Tiotropium/olodaterol reduces COPD treatment escalation and adverse outcomes vs LABA/ICS
Results from a large, noninterventional database study presented at the American Thoracic Society 2020 virtual conference (ATS 2020) have shown that chronic obstructive pulmonary disease (COPD) maintenance therapy with tiotropium/olodaterol (T/O) is associated with a lower risk of escalation to triple therapy or development of adverse outcomes compared with maintenance use of long-acting β2-agonist/inhaled corticosteroid (LABA/ICS) combination therapies. In an interview with
MIMS Doctor, lead author Professor Jennifer Quint of Imperial College London, UK, shared insights on the significance of these findings to COPD management in clinical practice.
Maintenance ICS commonly over-prescribed in COPD
T/O, a long-acting muscarinic antagonist (LAMA)/LABA combination, is indicated as maintenance bronchodilator treatment to relieve symptoms in adult patients with COPD. [Spiolto Respimat Hong Kong Prescribing Information, May 2020]
In patients with high eosinophil counts and a history of more frequent COPD exacerbations, the Global Initiative for Chronic Obstructive Lung Disease (GOLD) 2020 Report states that adding an ICS to regular bronchodilator therapy can confer greater treatment benefit. [https://goldcopd.org/wp-content/uploads/2019/11/GOLD-2020-REPORT-ver1.0wms.pdf] However, ICSs are often overprescribed to COPD patients despite the increased risk of pneumonia associated with their use. [Int J Chron Obstruct Pulmon Dis 2019;14:1267-1280; Cochrane Database Syst Rev 2014;3:CD010115]
“In addition to pneumonia, ICS use is also associated with an increased risk of diabetes and osteoporosis in COPD patients, further increasing the burden of healthcare utilization and costs,” said Quint. [Prim Care Respir Med 2019;29:38]
“The reasons why physicians overprescribe maintenance ICS are multifold,” she suggested. “ICS may be inappropriately prescribed to COPD patients to err on the side of caution, when there is diagnostic uncertainty between asthma and COPD. Furthermore, changes in prescribing behaviour generally lag behind evidence and guideline recommendations.”
Real-world study on COPD maintenance therapy
“Whilst randomized controlled trials [RCTs] are the gold standard for understanding the efficacy of a particular treatment, a large number of COPD patients in the real world do not meet the eligibility criteria for participation in these trials. Hence, an observational study using routinely collected data can add to the evidence base to better understand the effectiveness of a particular therapy in such patients,” Quint explained.

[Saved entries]
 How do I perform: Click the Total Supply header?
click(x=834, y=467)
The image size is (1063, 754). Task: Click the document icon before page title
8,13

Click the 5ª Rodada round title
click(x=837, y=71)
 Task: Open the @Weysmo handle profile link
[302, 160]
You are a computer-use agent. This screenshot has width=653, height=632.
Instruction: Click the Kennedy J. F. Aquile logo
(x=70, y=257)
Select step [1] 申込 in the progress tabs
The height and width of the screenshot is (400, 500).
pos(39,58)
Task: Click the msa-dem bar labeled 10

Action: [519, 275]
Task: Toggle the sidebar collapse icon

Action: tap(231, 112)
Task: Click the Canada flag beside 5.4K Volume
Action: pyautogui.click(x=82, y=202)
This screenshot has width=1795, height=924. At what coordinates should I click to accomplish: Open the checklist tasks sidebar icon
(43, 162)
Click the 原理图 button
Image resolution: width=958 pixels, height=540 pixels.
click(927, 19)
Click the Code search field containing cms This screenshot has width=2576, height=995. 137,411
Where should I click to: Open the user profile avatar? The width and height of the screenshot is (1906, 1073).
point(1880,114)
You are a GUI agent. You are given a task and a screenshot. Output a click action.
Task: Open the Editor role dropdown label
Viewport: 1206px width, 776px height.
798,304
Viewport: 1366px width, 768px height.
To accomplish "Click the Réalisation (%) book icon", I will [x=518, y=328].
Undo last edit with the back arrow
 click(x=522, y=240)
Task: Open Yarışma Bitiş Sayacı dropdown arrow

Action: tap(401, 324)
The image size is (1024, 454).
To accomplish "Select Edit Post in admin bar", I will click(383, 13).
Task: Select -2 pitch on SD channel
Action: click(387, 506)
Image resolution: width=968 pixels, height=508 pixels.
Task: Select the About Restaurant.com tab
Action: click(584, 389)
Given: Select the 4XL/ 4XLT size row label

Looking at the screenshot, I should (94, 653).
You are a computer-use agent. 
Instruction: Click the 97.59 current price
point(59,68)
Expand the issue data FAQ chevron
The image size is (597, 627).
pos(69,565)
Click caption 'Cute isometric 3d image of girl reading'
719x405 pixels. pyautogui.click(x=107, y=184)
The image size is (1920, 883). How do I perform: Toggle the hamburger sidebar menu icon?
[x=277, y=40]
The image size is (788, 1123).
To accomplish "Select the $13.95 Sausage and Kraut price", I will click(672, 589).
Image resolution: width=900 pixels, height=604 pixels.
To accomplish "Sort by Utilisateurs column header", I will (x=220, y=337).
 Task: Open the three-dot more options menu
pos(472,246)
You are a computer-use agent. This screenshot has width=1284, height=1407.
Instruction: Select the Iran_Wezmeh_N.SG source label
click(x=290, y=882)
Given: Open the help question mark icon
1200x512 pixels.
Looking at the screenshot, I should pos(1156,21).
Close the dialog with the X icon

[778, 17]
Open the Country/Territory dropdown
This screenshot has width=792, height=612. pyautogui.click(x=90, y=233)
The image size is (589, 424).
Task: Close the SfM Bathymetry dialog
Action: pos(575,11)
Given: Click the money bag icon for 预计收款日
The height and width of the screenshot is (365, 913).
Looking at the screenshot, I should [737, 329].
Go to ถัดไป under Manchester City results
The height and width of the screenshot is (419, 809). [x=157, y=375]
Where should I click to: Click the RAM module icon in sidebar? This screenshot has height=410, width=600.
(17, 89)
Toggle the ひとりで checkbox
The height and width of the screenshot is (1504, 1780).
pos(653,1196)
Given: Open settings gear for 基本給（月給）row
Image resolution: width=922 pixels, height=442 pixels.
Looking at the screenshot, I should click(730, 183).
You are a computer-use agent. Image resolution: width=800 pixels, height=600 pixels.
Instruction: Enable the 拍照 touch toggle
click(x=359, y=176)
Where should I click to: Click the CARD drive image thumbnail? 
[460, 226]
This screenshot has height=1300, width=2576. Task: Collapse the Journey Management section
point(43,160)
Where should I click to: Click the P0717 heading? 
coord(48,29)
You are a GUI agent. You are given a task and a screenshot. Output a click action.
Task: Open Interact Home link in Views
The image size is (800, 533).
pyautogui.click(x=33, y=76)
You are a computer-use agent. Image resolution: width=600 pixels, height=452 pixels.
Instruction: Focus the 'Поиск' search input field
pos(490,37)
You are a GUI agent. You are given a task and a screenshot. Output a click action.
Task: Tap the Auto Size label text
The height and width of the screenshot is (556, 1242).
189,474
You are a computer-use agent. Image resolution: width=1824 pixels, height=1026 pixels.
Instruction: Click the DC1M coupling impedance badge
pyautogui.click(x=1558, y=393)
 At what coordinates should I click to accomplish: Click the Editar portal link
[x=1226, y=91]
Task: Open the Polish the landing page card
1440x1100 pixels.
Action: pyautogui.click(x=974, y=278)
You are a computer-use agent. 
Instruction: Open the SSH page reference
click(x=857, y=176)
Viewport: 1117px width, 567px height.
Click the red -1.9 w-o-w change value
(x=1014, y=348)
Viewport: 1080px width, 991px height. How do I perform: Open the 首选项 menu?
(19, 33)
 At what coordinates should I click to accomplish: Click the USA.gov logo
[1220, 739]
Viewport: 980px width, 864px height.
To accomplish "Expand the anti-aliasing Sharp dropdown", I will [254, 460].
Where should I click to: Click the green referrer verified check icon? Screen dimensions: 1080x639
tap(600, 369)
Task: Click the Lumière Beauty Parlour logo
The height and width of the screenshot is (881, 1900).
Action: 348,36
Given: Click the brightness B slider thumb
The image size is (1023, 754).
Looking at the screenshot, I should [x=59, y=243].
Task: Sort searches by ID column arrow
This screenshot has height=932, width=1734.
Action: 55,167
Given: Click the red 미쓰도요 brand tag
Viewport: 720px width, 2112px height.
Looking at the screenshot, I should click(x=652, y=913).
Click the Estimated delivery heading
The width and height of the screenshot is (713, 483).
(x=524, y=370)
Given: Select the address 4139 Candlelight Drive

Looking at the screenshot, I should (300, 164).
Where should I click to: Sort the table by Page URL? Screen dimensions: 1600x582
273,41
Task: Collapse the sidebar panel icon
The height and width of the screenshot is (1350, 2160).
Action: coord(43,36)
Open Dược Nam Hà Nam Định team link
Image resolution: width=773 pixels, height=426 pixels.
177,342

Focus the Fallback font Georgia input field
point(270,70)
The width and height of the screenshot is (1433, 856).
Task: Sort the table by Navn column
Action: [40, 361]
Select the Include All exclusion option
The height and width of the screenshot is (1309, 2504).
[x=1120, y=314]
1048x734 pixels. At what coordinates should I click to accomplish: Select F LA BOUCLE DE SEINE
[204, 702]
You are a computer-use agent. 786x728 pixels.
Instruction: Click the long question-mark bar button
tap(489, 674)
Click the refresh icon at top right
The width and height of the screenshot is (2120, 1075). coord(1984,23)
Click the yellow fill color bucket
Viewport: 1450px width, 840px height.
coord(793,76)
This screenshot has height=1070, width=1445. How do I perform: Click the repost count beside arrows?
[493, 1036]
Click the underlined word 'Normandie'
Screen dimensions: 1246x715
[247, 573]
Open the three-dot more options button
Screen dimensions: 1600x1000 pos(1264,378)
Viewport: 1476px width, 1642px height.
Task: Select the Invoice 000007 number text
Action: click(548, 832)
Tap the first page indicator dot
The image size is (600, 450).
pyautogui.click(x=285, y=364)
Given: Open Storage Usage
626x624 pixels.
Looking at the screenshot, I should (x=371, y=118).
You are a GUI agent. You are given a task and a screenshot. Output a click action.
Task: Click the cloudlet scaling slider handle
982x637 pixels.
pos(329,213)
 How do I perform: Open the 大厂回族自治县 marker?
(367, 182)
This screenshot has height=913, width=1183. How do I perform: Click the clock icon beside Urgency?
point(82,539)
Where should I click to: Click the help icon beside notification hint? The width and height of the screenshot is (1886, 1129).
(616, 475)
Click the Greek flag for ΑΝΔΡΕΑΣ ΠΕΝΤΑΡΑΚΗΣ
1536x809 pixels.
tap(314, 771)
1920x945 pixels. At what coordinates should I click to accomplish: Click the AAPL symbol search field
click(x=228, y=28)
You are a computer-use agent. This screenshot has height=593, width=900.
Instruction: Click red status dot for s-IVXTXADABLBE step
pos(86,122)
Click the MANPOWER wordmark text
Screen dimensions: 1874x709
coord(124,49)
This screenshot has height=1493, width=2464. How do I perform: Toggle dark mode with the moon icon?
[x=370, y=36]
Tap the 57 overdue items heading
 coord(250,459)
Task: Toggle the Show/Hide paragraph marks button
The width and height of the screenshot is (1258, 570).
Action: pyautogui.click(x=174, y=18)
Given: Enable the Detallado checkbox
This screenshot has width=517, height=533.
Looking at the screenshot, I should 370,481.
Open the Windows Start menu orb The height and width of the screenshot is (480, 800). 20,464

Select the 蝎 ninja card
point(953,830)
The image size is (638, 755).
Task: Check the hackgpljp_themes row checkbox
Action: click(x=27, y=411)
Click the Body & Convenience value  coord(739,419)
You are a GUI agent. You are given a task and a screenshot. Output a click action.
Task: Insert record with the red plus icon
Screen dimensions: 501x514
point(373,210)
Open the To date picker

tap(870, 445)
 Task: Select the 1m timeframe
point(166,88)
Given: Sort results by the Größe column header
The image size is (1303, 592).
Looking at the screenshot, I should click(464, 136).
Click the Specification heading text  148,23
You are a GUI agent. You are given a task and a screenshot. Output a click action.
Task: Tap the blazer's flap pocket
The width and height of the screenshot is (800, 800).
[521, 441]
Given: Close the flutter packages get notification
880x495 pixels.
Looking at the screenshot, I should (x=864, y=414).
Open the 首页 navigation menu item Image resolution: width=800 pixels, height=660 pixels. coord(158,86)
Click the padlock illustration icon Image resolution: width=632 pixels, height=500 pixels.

TASK SET.
1. Answer these questions about the COPD therapy article:
(a) At which institution is Professor Jennifer Quint based?
(b) What kind of combination is tiotropium/olodaterol?
(c) According to Quint, what do a large number of real-world COPD patients fail to meet?
2. Which health risks does the COPD therapy article link to ICS use in COPD patients? List every one it names.
3. Carry the COPD therapy article forward from its final sentence, writing the next part.
These saved entries have no connection to the article on COPD maintenance therapy.

RESULTS FOR EACH TASK.
1.
(a) Imperial College London, UK
(b) A long-acting muscarinic antagonist (LAMA)/LABA combination
(c) The eligibility criteria for participation in randomized controlled trials

2. Pneumonia, diabetes, osteoporosis

3.
Quint and colleagues therefore conducted a real-world assessment using data derived from healthcare claims and results of laboratory tests from the HealthCore Integrated Research Database. The study individually assessed the risk of escalation to triple therapy (ie, addition of ICS to T/O, or addition of a LAMA to LABA/ICS), COPD exacerbation or pneumonia in COPD patients who initiated treatment with T/O (n=2,600) vs any LABA/ICS combination (n=40,353) between January 2013 and March 2019. The risk of an adverse composite outcome (escalation to triple therapy, COPD exacerbation, or pneumonia) was also evaluated. [Quint JK, et al, ATS 2020, poster A5072]
All patients were ≥40 years of age and had a diagnosis of COPD (but not asthma) at cohort entry. They were followed until discontinuation or switch of their index treatment, the end of health plan enrollment, or 1 year after the index date.
T/O reduces escalation to triple therapy, exacerbations, pneumonia vs LABA/ICS
Results showed a 77 percent reduction in the risk of escalation to triple therapy among patients treated with T/O vs LABA/ICS (hazard ratio [HR], 0.23; 95 percent confidence interval [CI], 0.19 to 0.27). In addition, significant reductions in COPD exacerbation and pneumonia were also observed with T/O therapy. (Figure 1) [Quint JK, et al, ATS 2020, poster A5072]
Patients receiving T/O were also less likely to experience an adverse composite outcome vs those on LABA/ICS (HR, 0.46; 95 percent CI, 0.42 to 0.51). (Figure 2) [Quint JK, et al, ATS 2020, poster A5072]
“Further subgroup analysis showed that the reduction in risk of an adverse outcome was similar irrespective of baseline eosinophil count or exacerbation history,” said Quint. (Figure 2) [Quint JK, et al, ATS 2020, poster A5072]
“Results of this study are encouraging and suggest that T/O is a good alternative to a LABA/ICS combination in this patient population in the clinical setting. They also confirm findings from RCTs that suggest T/O as a good maintenance treatment option for COPD,” pointed out Quint. [Drugs 2019;79:997-1008]
This real-world study has shown that maintenance therapy with T/O lowers the risk of escalation to triple therapy or adverse outcomes vs maintenance LABA/ICS in patients with COPD, regardless of baseline eosinophil count or exacerbation history.